Beware! Cryptoodukes is most probably a scam system! Your investment may be at risk.
Don’t put all your eggs in one basket. Open trading accounts with at least two brokers.
Crypto Dukes is a scammer of the type we have seen quite often nowadays. Mostly they are known as “crypto robots” and purport to offer some sort of cutting-edge trading software, with a clear-cut focus on cryptocurrencies. In other words – they are exploiting the frenzy around crypto in an attempt to sting vulnerable and naive traders for their money. Crypto Dukes is allegedly operated by a group of top-notch blockchain analysts and crypto-experts, headed by the founder Jaden Monahan. Going through their website we first discover that they weren’t exactly generous when it comes to the budget for their video-trailer. It is only a minute and a half long. What we do find out is that Crypto Dukes have discovered a staggering way of winning big money (kudos for them!) through trading with cryptos. We need only register and give away our personal information. The trailer video even ends with a dramatic last second question – “Do you have what it takes?” However, having in mind the obvious fraudulent nature of the whole operation and the many question-raising details about it, we should ask ourselves – do we want to have what it takes?
No name, no address, no number
Our thorough research gave us worrisome, but not surprising, results. There is no information regarding the registered address, the company behind it, nor even the country of origin. Furthermore, searching for the name Jaden Monahan, who we are even told is a family man, among the trading world online did not yield much results, as he is virtually unknown (if he even exists in the first place, which it not unreasonable to doubt). Furthermore, his name only figures in other reviews exposing the shady nature of Crypto Dukes. Unfortunately – it seems that the crypto robot is simply part of the most popular scam out there.
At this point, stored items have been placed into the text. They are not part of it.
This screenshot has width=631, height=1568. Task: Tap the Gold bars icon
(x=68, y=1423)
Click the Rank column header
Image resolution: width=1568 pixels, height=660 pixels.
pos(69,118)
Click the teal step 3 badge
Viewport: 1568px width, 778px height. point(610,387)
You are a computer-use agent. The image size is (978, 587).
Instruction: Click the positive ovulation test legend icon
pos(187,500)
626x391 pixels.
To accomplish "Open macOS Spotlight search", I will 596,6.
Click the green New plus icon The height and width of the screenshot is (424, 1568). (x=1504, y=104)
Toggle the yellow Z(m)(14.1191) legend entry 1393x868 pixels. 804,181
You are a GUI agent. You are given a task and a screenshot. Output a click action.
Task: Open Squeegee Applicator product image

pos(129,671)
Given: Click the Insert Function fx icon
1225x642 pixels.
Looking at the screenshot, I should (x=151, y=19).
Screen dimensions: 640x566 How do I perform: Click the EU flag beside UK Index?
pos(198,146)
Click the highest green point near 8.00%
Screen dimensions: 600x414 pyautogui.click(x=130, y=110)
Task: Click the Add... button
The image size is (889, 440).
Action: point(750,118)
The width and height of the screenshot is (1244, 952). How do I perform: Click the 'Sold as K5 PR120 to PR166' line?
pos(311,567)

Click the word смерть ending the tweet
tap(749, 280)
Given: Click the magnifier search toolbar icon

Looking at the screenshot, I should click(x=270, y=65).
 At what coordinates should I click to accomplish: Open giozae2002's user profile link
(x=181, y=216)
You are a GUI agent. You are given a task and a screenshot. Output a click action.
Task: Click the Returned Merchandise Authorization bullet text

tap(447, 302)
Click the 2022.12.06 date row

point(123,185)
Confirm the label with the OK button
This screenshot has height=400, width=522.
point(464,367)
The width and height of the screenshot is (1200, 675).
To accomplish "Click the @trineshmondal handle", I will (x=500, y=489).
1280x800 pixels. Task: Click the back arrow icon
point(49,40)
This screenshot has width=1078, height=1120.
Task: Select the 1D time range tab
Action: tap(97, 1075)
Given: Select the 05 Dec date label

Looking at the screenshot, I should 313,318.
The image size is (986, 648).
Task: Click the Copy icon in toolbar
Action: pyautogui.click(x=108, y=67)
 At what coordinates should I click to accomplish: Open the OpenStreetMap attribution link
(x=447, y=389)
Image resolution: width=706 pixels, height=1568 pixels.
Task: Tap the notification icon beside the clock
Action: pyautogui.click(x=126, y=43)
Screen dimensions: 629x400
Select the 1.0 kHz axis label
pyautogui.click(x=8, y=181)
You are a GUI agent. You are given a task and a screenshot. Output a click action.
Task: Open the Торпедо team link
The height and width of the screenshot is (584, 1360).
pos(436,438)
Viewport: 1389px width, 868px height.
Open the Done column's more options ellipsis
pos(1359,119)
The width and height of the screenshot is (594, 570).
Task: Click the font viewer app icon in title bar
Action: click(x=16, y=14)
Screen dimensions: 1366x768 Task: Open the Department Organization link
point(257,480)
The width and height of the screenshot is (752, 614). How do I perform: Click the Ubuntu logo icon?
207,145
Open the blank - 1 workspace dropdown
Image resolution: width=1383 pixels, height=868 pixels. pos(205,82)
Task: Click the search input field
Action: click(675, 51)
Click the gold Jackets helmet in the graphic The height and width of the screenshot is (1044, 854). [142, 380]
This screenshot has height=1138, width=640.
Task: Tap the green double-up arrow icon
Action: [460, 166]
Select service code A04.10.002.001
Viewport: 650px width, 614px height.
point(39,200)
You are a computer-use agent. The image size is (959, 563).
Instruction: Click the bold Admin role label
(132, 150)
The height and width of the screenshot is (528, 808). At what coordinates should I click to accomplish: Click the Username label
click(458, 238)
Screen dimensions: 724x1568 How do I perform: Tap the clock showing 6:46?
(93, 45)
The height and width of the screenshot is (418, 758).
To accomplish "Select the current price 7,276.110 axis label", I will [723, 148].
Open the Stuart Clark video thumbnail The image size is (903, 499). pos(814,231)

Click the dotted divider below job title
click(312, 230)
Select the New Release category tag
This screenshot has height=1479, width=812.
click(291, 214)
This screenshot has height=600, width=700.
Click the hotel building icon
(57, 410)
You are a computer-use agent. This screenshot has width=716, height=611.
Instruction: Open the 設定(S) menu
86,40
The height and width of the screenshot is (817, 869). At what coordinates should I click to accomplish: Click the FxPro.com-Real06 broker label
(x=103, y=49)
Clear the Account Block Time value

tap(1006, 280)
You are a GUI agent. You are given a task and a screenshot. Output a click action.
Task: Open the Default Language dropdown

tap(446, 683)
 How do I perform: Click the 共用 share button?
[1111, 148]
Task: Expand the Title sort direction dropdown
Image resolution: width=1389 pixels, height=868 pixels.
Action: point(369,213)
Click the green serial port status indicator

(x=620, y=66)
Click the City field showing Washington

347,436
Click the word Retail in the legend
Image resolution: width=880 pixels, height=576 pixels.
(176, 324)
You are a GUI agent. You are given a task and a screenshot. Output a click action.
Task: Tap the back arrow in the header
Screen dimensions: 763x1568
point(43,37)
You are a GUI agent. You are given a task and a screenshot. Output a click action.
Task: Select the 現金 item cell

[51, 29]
Precisely through such websites, armed with tempting video trailers or, as is in this case, attractive products, traders are lead by the nose to register and carelessly give away their address, phone number and email. Minutes later that same personal data is sent to brokers and the registered traders begin getting phone calls from unregulated forex brokers like CKMarkets or StarFinex, urging them to invest. The reasoning behind the crypto robots is simple – every time a trader get redirected to a brokerage and invests with them – they get a piece of the pie.
No verified track record
Even if we choose to believe Jaden Monahan, father of three, about his identity and business venture – which we certainly do not advise – there are still problems. To put it bluntly – we have no assurance for results. In trading there are platforms such as eToro or Zulutrade where you may search through the profiles of different traders, taking notice of his track-record in trading, whether losses or winnings are the majority. Such transparency adds significant assurance and partially, if not fully, removes risk. Where as with websites such as Crypto Dukes you are hopelessly relying on blind faith.
No regulatory supervision
Furthermore, there is absolutely no regulatory guarantee about the whole product. Whoever is behind the website, whoever is hiding behind the made up name Jaden Monahan, does not fall under any regulatory oversight and their hands are untied to do pretty much as they wish.
Last, but not least – the mere way in which such operations look for funds should raise major security concerns. If Cryptoodukes truly were working all this time on an innovative trading product worth something, they would have found alternative ways of financing themselves, instead of relying on cheap traffic through a cheesy bait-clicking commercial about itself. They could apply for a credit at the bank or raise money through crowd-funding. Although, in order to do that successfully, they have to be legitimate – which they most likely are not.
All in all, Jaden Monahan and his Crypto Dukes comes across as a standard scam operation – the likes of which we have seen a lot – and we advise those interested not to risk it, otherwise they might be duped.